[WHAT TO DO] Please write out the entries character for character. Begin at the line containing "Given: Open the Blog link" and stop after the line containing "click(x=815, y=230)".

···

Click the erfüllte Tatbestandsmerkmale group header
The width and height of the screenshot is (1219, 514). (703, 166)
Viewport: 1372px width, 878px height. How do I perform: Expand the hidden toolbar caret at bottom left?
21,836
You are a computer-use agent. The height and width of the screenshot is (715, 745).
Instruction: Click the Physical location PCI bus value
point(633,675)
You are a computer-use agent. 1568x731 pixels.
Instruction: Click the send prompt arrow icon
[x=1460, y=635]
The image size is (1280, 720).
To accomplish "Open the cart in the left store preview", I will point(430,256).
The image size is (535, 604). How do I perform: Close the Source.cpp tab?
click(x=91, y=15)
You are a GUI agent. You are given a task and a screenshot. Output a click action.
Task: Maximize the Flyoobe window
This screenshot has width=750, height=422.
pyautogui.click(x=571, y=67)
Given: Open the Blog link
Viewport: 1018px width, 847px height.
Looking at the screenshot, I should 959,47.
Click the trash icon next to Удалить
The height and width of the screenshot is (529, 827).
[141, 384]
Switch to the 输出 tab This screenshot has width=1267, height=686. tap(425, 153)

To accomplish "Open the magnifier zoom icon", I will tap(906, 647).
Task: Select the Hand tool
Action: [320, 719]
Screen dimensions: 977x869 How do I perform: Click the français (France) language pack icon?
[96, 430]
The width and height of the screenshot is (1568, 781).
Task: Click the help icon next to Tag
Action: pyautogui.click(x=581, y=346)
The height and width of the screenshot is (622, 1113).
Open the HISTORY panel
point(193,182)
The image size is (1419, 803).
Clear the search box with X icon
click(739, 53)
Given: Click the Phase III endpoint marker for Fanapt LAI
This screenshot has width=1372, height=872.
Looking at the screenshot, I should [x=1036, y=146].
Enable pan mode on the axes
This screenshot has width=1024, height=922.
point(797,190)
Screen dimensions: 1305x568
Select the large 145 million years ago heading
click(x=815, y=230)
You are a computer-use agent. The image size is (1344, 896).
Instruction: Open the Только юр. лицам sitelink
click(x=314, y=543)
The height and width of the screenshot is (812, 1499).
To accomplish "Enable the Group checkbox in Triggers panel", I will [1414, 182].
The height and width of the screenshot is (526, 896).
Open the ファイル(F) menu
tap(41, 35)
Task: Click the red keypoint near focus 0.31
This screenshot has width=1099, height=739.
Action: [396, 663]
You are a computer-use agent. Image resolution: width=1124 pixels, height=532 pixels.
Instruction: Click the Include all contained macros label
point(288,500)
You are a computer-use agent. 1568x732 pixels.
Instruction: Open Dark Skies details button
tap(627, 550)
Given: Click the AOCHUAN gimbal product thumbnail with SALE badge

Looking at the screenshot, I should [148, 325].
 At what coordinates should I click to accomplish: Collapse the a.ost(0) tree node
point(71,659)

···

[WRITTEN RESPONSE]
Given: Open the Blog link
Viewport: 1018px width, 847px height.
Looking at the screenshot, I should 959,47.
Click the trash icon next to Удалить
The height and width of the screenshot is (529, 827).
[141, 384]
Switch to the 输出 tab This screenshot has width=1267, height=686. tap(425, 153)

To accomplish "Open the magnifier zoom icon", I will tap(906, 647).
Task: Select the Hand tool
Action: [320, 719]
Screen dimensions: 977x869 How do I perform: Click the français (France) language pack icon?
[96, 430]
The width and height of the screenshot is (1568, 781).
Task: Click the help icon next to Tag
Action: pyautogui.click(x=581, y=346)
The height and width of the screenshot is (622, 1113).
Open the HISTORY panel
point(193,182)
The image size is (1419, 803).
Clear the search box with X icon
click(739, 53)
Given: Click the Phase III endpoint marker for Fanapt LAI
This screenshot has width=1372, height=872.
Looking at the screenshot, I should [x=1036, y=146].
Enable pan mode on the axes
This screenshot has width=1024, height=922.
point(797,190)
Screen dimensions: 1305x568
Select the large 145 million years ago heading
click(x=815, y=230)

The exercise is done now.